Restate all entries exactly. Skip the images.

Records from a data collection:
:::::
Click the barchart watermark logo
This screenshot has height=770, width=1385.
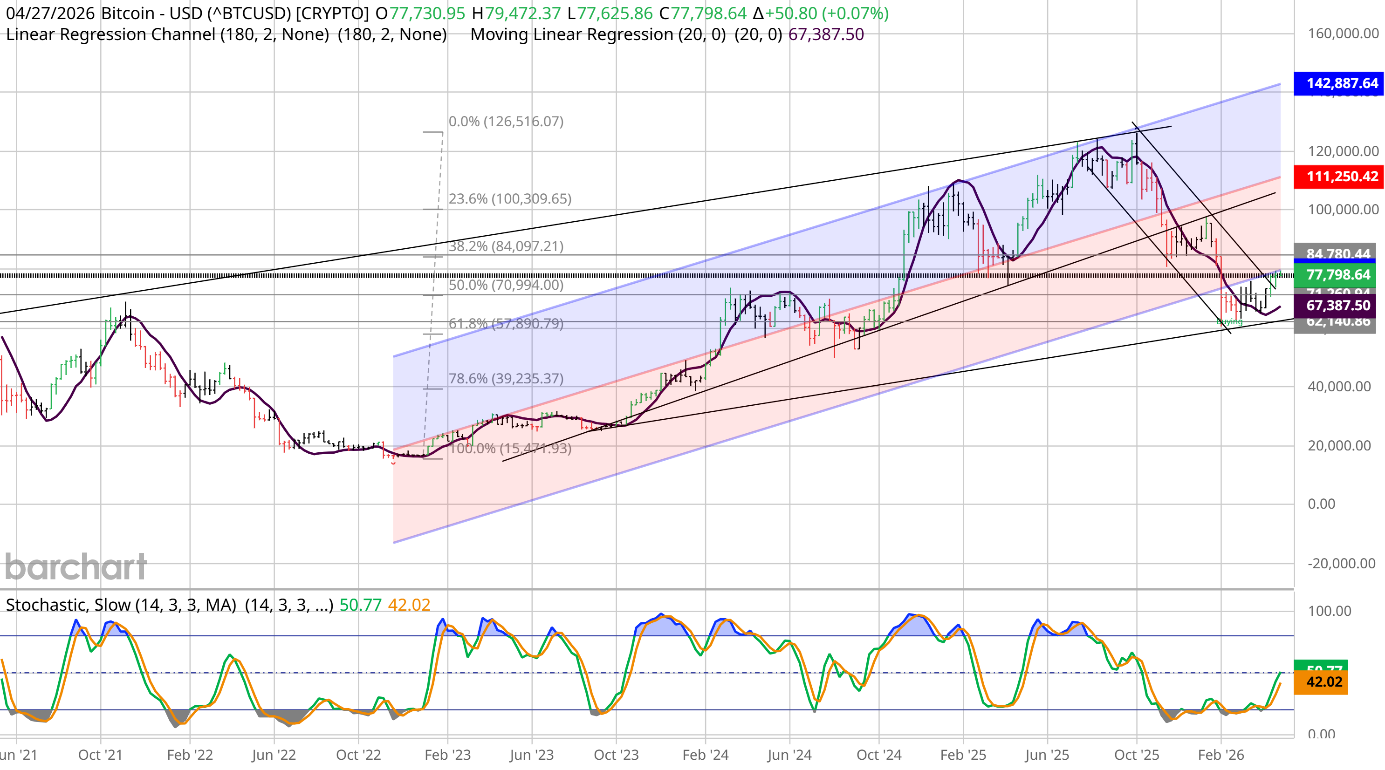click(x=75, y=567)
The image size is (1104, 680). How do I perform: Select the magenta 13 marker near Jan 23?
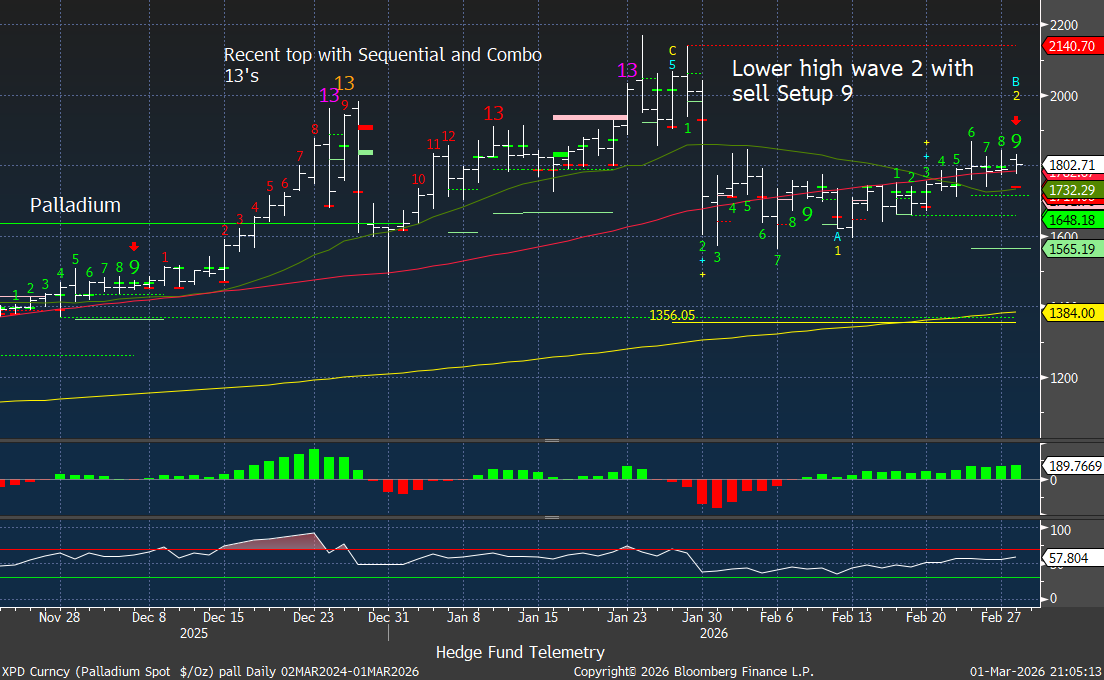(627, 71)
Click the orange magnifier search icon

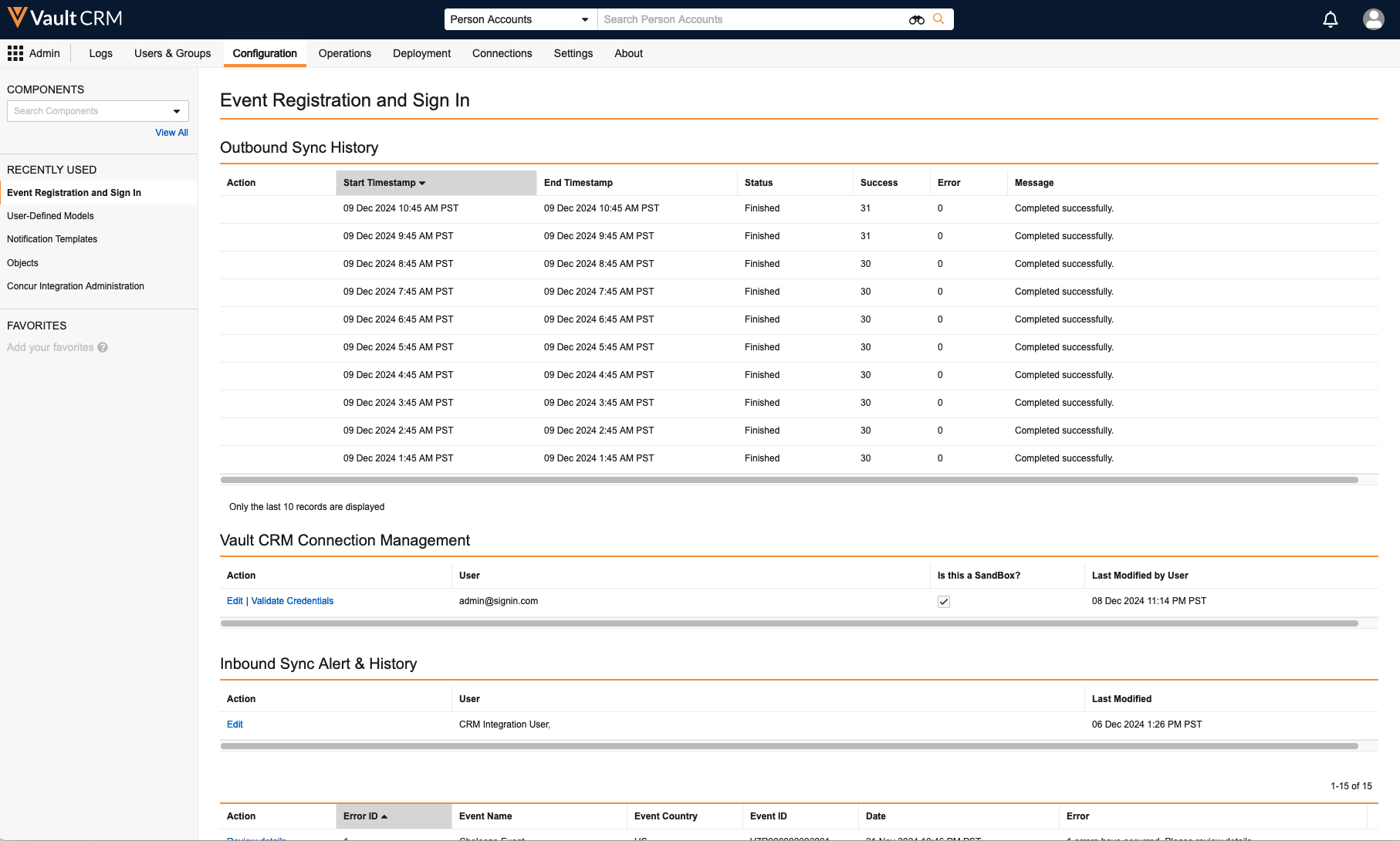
:::::
▸ Response for this exercise
Click the barchart watermark logo
This screenshot has height=770, width=1385.
click(x=75, y=567)
The image size is (1104, 680). How do I perform: Select the magenta 13 marker near Jan 23?
(627, 71)
Click the orange magnifier search icon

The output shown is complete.